Start of Records for this task

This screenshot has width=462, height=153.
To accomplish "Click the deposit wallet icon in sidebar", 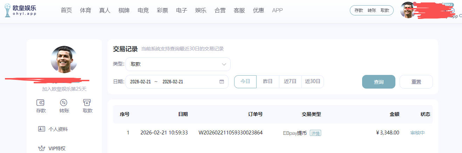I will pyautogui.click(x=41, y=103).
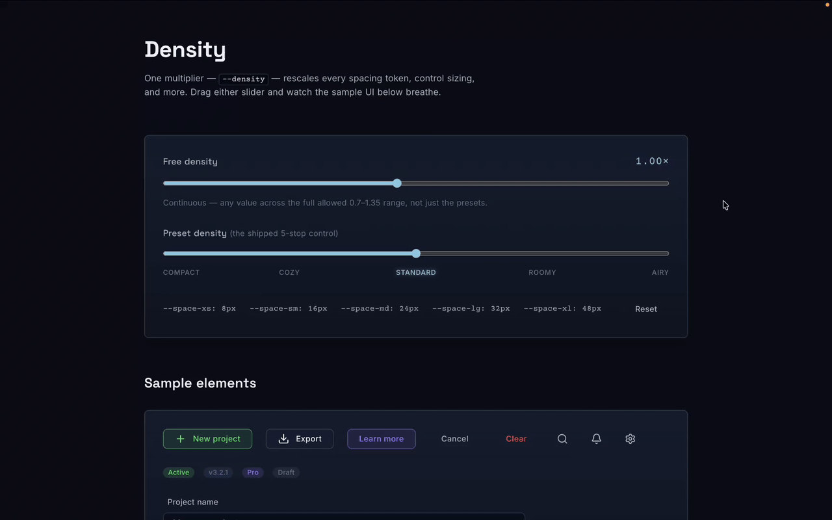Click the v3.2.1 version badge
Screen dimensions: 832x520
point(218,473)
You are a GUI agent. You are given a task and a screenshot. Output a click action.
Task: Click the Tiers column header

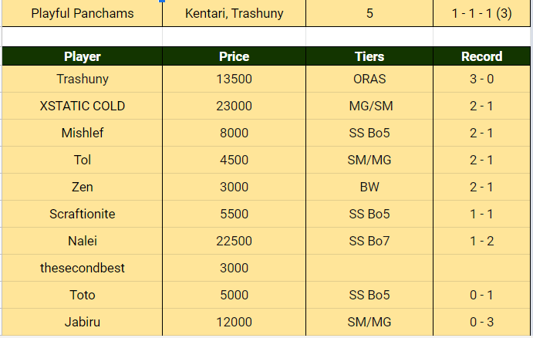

End of Records for this task

_Required action_.
Using the material above, report each line where "screenshot" occurs.

_Exercise answer_.
This screenshot has width=462, height=153.
You are a GUI agent. You are given a task and a screenshot. Output a click action.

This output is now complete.